**WHAT THE EXERCISE ASKS**
Under this line are the records; write out word for word the part that begins at the line containing "[Okrogla miza o" and ends at the line containing "[Naravna kozmetika] (49, 1602)", and no more.

___ DATA SHOWN

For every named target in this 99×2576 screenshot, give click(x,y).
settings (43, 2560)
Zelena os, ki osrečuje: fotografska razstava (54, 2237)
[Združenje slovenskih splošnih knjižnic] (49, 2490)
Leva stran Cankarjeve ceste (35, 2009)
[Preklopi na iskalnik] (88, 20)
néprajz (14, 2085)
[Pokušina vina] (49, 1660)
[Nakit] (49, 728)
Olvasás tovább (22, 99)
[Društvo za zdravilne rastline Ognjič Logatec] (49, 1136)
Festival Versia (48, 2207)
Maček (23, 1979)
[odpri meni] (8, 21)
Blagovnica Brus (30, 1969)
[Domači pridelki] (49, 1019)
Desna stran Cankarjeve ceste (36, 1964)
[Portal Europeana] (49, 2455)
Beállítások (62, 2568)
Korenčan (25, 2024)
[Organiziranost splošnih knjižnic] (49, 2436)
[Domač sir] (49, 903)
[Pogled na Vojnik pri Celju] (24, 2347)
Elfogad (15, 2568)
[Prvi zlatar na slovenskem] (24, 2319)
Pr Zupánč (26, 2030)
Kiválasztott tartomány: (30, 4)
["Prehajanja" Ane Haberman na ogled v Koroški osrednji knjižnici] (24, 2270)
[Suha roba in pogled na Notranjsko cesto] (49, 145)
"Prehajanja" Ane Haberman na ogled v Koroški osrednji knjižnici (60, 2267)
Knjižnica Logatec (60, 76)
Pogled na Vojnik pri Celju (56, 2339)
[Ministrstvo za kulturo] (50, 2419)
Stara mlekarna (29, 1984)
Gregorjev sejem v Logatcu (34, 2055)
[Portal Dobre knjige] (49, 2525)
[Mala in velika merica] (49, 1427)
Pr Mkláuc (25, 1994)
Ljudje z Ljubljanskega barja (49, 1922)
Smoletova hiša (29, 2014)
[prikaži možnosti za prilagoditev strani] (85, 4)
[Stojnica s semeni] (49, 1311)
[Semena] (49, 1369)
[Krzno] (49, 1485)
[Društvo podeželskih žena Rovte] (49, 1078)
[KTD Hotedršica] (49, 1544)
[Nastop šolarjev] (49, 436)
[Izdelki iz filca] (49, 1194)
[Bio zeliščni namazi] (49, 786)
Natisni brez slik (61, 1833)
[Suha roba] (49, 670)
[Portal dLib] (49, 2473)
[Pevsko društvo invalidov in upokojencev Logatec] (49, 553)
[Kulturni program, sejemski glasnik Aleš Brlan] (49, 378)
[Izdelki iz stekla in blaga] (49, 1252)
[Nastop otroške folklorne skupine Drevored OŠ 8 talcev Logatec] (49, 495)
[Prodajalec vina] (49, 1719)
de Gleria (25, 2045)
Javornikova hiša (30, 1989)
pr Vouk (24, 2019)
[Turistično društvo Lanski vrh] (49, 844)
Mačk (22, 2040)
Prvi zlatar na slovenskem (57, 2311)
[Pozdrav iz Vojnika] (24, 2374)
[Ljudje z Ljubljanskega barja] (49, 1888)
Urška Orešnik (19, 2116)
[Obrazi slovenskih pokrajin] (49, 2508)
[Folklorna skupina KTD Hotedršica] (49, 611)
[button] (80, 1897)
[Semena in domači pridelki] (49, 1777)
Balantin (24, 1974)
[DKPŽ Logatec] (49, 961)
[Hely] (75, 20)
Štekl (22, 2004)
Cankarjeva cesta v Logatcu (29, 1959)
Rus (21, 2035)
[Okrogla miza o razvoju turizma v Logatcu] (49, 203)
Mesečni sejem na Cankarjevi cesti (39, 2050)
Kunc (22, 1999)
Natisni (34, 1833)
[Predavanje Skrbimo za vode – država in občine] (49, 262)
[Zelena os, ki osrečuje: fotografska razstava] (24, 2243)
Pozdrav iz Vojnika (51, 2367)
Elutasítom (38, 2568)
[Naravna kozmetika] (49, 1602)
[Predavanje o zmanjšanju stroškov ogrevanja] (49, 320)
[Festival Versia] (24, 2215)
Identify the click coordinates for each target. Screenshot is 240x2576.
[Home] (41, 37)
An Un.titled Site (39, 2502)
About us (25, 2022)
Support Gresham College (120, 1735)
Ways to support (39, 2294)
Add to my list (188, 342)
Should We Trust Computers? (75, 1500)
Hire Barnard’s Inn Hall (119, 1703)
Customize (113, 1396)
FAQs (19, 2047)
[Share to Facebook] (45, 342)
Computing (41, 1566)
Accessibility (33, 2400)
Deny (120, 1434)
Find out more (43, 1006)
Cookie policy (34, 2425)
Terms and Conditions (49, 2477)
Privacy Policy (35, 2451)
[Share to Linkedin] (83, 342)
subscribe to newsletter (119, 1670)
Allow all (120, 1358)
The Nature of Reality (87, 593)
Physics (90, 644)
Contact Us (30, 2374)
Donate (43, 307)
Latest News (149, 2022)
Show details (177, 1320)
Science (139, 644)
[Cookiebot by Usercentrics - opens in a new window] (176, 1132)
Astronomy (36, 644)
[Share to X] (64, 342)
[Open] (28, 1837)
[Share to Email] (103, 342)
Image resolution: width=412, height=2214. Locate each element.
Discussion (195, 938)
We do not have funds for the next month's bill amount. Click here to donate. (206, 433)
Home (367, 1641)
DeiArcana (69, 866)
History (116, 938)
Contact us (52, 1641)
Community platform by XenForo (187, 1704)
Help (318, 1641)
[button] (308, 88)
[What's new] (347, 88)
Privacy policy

______

**ANSWER FOR THIS EXERCISE**
[Okrogla miza o razvoju turizma v Logatcu] (49, 203)
Mesečni sejem na Cankarjevi cesti (39, 2050)
Kunc (22, 1999)
Natisni (34, 1833)
[Predavanje Skrbimo za vode – država in občine] (49, 262)
[Zelena os, ki osrečuje: fotografska razstava] (24, 2243)
Pozdrav iz Vojnika (51, 2367)
Elutasítom (38, 2568)
[Naravna kozmetika] (49, 1602)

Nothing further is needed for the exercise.